> **YOUR INSTRUCTIONS**: Retype every one of the following entries line for line, with no changes.

> **DATA TO USE**:
+ + + +
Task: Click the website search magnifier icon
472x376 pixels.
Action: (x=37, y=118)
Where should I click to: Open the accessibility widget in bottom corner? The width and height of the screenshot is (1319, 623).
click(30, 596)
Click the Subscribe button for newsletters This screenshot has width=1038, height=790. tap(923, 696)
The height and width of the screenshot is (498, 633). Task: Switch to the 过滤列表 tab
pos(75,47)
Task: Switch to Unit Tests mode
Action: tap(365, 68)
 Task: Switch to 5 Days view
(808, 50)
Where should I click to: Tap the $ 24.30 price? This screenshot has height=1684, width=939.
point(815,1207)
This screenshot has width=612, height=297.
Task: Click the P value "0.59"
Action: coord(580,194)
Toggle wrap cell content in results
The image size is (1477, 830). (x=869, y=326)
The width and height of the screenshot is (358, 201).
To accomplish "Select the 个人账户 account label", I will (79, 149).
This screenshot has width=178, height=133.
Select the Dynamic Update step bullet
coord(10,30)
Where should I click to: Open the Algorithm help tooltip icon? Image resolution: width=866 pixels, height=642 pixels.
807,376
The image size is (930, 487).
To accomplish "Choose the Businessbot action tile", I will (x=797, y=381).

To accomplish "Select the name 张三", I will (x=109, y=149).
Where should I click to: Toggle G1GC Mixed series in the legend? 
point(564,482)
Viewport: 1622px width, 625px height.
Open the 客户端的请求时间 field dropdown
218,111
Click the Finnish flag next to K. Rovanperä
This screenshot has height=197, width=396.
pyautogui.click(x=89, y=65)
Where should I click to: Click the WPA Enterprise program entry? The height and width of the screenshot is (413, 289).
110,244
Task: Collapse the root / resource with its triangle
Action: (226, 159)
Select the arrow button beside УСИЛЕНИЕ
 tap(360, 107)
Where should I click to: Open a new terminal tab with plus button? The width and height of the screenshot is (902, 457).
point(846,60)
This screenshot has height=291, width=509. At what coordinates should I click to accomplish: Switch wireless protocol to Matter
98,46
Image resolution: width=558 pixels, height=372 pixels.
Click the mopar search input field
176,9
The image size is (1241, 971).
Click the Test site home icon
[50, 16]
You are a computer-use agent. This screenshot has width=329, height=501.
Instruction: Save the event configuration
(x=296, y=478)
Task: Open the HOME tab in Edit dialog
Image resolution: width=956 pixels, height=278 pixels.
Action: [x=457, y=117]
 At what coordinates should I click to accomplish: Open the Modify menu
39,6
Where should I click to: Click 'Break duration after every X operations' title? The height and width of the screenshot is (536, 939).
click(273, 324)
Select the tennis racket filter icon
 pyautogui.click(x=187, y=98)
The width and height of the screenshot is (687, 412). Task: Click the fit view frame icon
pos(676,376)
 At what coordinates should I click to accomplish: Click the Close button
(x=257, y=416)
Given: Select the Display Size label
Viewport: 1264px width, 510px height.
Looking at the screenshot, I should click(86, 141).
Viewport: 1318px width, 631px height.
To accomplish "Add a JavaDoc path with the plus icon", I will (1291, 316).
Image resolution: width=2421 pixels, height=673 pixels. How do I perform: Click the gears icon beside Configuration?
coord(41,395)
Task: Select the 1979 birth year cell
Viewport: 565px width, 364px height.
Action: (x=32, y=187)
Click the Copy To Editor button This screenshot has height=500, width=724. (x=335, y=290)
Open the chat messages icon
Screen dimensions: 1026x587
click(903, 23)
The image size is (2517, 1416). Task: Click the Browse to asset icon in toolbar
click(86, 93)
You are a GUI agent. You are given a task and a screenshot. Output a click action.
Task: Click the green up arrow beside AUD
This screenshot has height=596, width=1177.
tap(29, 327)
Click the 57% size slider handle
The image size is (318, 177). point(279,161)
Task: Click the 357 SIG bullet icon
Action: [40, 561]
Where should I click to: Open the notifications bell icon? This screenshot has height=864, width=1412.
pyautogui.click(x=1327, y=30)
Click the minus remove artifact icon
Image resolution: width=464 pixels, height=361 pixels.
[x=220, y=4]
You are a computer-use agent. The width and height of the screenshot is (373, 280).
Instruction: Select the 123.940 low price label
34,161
+ + + +
> **SOLUTION**:
Task: Click the website search magnifier icon
472x376 pixels.
Action: (x=37, y=118)
Where should I click to: Open the accessibility widget in bottom corner? The width and height of the screenshot is (1319, 623).
click(30, 596)
Click the Subscribe button for newsletters This screenshot has width=1038, height=790. tap(923, 696)
The height and width of the screenshot is (498, 633). Task: Switch to the 过滤列表 tab
pos(75,47)
Task: Switch to Unit Tests mode
Action: tap(365, 68)
 Task: Switch to 5 Days view
(808, 50)
Where should I click to: Tap the $ 24.30 price? This screenshot has height=1684, width=939.
point(815,1207)
This screenshot has width=612, height=297.
Task: Click the P value "0.59"
Action: coord(580,194)
Toggle wrap cell content in results
The image size is (1477, 830). (x=869, y=326)
The width and height of the screenshot is (358, 201).
To accomplish "Select the 个人账户 account label", I will (79, 149).
This screenshot has width=178, height=133.
Select the Dynamic Update step bullet
coord(10,30)
Where should I click to: Open the Algorithm help tooltip icon? Image resolution: width=866 pixels, height=642 pixels.
807,376
The image size is (930, 487).
To accomplish "Choose the Businessbot action tile", I will (x=797, y=381).

To accomplish "Select the name 张三", I will (x=109, y=149).
Where should I click to: Toggle G1GC Mixed series in the legend? 
point(564,482)
Viewport: 1622px width, 625px height.
Open the 客户端的请求时间 field dropdown
218,111
Click the Finnish flag next to K. Rovanperä
This screenshot has height=197, width=396.
pyautogui.click(x=89, y=65)
Where should I click to: Click the WPA Enterprise program entry? The height and width of the screenshot is (413, 289).
110,244
Task: Collapse the root / resource with its triangle
Action: (226, 159)
Select the arrow button beside УСИЛЕНИЕ
 tap(360, 107)
Where should I click to: Open a new terminal tab with plus button? The width and height of the screenshot is (902, 457).
point(846,60)
This screenshot has height=291, width=509. At what coordinates should I click to accomplish: Switch wireless protocol to Matter
98,46
Image resolution: width=558 pixels, height=372 pixels.
Click the mopar search input field
176,9
The image size is (1241, 971).
Click the Test site home icon
[50, 16]
You are a computer-use agent. This screenshot has width=329, height=501.
Instruction: Save the event configuration
(x=296, y=478)
Task: Open the HOME tab in Edit dialog
Image resolution: width=956 pixels, height=278 pixels.
Action: [x=457, y=117]
 At what coordinates should I click to accomplish: Open the Modify menu
39,6
Where should I click to: Click 'Break duration after every X operations' title? The height and width of the screenshot is (536, 939).
click(273, 324)
Select the tennis racket filter icon
 pyautogui.click(x=187, y=98)
The width and height of the screenshot is (687, 412). Task: Click the fit view frame icon
pos(676,376)
 At what coordinates should I click to accomplish: Click the Close button
(x=257, y=416)
Given: Select the Display Size label
Viewport: 1264px width, 510px height.
Looking at the screenshot, I should click(86, 141).
Viewport: 1318px width, 631px height.
To accomplish "Add a JavaDoc path with the plus icon", I will (1291, 316).
Image resolution: width=2421 pixels, height=673 pixels. How do I perform: Click the gears icon beside Configuration?
coord(41,395)
Task: Select the 1979 birth year cell
Viewport: 565px width, 364px height.
Action: (x=32, y=187)
Click the Copy To Editor button This screenshot has height=500, width=724. (x=335, y=290)
Open the chat messages icon
Screen dimensions: 1026x587
click(903, 23)
The image size is (2517, 1416). Task: Click the Browse to asset icon in toolbar
click(86, 93)
You are a GUI agent. You are given a task and a screenshot. Output a click action.
Task: Click the green up arrow beside AUD
This screenshot has height=596, width=1177.
tap(29, 327)
Click the 57% size slider handle
The image size is (318, 177). point(279,161)
Task: Click the 357 SIG bullet icon
Action: [40, 561]
Where should I click to: Open the notifications bell icon? This screenshot has height=864, width=1412.
pyautogui.click(x=1327, y=30)
Click the minus remove artifact icon
Image resolution: width=464 pixels, height=361 pixels.
[x=220, y=4]
You are a computer-use agent. The width and height of the screenshot is (373, 280).
Instruction: Select the 123.940 low price label
34,161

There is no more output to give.